Саш, я тебе про все тогда признался, а про мел не признался. Это я таскал мел, когда ты дежурила в классе. Поспорил с ребятами, что все куски у тебя потаскаю и съем. Ребята не верили, а я съел. Чуть не вырвало, а все равно до последней крошки съел. Ты на меня не очень сердись. Больше не буду. Этого мела я теперь на всю жизнь наелся.

Да, еще новость. Шуру с пятого этажа помнишь? Маленькая такая, кура-ряба. Так вот чудеса! Спускаюсь вчера по лестнице, она — навстречу мне, и рот у нее до ушей. А я глаза вылупил: платье на Шурке, как у королевы. Зеленое и будто все из кружев. Нашей Жене-фифе такое и не снилось. «Ух ты, — говорю, — у самой королевы одолжила?»

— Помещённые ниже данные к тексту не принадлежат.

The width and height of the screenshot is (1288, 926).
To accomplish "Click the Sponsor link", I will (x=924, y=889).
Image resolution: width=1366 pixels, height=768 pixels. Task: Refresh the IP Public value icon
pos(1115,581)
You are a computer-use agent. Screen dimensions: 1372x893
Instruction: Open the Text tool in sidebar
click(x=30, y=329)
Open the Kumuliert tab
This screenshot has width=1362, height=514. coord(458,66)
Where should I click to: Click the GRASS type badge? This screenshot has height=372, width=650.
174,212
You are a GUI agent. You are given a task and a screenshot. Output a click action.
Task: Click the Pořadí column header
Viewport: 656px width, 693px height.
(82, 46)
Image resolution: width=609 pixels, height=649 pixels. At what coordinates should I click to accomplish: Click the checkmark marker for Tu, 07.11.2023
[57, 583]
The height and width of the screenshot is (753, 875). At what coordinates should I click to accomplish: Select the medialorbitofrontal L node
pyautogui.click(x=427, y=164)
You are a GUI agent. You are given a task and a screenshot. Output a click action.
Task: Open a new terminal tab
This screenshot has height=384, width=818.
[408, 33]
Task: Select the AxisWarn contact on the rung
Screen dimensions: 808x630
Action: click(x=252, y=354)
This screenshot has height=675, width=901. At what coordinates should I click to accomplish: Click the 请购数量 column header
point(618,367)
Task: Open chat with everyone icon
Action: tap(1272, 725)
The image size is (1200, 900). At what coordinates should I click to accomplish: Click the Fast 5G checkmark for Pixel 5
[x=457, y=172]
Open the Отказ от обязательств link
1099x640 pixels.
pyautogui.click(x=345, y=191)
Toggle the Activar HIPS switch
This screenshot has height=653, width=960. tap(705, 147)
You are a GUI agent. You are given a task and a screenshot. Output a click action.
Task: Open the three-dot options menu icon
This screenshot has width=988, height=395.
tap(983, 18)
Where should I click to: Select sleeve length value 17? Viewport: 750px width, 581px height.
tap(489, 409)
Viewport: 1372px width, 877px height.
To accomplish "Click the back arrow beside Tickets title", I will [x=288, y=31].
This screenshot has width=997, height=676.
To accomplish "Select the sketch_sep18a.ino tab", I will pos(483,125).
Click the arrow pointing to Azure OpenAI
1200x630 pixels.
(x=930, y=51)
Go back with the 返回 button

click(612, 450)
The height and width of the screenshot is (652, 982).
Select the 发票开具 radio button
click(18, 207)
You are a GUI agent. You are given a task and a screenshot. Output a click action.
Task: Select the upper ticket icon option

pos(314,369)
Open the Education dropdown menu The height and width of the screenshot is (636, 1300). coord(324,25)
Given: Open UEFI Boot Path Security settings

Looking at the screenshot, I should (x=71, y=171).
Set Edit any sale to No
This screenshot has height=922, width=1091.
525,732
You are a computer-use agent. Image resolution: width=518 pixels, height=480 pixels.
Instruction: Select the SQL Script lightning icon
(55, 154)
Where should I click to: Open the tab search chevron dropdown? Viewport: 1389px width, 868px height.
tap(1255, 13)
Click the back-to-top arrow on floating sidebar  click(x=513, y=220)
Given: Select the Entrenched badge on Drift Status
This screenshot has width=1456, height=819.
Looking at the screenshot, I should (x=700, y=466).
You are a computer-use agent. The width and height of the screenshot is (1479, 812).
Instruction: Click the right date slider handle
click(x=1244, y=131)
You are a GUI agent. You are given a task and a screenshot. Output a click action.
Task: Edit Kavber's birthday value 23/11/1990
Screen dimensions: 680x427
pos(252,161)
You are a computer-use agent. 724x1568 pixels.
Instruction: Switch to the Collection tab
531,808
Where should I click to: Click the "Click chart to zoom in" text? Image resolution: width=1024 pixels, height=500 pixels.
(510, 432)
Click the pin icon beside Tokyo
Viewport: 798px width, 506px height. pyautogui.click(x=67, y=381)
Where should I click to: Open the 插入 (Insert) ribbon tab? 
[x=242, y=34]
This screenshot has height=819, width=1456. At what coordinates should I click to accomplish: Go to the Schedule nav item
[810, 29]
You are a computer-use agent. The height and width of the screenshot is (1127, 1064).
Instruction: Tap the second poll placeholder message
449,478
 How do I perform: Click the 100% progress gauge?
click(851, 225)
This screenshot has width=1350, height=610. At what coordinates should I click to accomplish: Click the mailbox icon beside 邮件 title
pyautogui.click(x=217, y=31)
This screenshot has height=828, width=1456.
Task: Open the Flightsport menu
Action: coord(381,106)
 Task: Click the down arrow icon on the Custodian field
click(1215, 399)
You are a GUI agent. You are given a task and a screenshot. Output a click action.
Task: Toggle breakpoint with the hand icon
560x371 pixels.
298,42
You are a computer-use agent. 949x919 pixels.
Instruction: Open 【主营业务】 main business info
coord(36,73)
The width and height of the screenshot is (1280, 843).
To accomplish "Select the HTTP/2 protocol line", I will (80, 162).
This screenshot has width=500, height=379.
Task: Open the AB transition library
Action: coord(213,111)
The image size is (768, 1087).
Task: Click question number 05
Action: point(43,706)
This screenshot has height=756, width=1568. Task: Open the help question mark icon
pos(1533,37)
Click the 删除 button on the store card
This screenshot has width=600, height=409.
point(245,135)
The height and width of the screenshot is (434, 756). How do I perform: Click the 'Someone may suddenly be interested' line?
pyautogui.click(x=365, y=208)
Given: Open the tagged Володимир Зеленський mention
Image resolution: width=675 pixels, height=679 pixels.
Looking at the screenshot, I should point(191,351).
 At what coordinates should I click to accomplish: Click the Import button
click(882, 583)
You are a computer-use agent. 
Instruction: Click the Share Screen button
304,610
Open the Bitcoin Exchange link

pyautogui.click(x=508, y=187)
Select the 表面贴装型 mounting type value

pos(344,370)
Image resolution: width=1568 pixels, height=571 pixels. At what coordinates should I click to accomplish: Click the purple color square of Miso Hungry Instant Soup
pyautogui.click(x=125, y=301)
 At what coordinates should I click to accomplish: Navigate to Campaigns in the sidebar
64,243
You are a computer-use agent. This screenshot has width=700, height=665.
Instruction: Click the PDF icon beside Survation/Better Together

Она прошла мимо меня важно так, а наверху обернулась. «Не одолжила. Это мое платье».

Я Веру потом спросил, что с Шуркой сделалось, и она по секрету рассказала мне. Отца-то Шуркиного, оказывается, судом на работе судили товарищеским. Грозили в тюрьму отправить, если не перестанет пить и безобразничать дома. Он, говорят, даже плакал на суде. Обещал, что пить больше не будет. Моя мама говорит: они все обещают, а потом снова за свое. А я думаю, может быть, все-таки и перестанет он пить. Ведь купил же Шурке такое дорогое платье. А она теперь его специально носит, всем показывает. Ей же приятно. Когда мне отец боксерки подарил, я тоже радовался.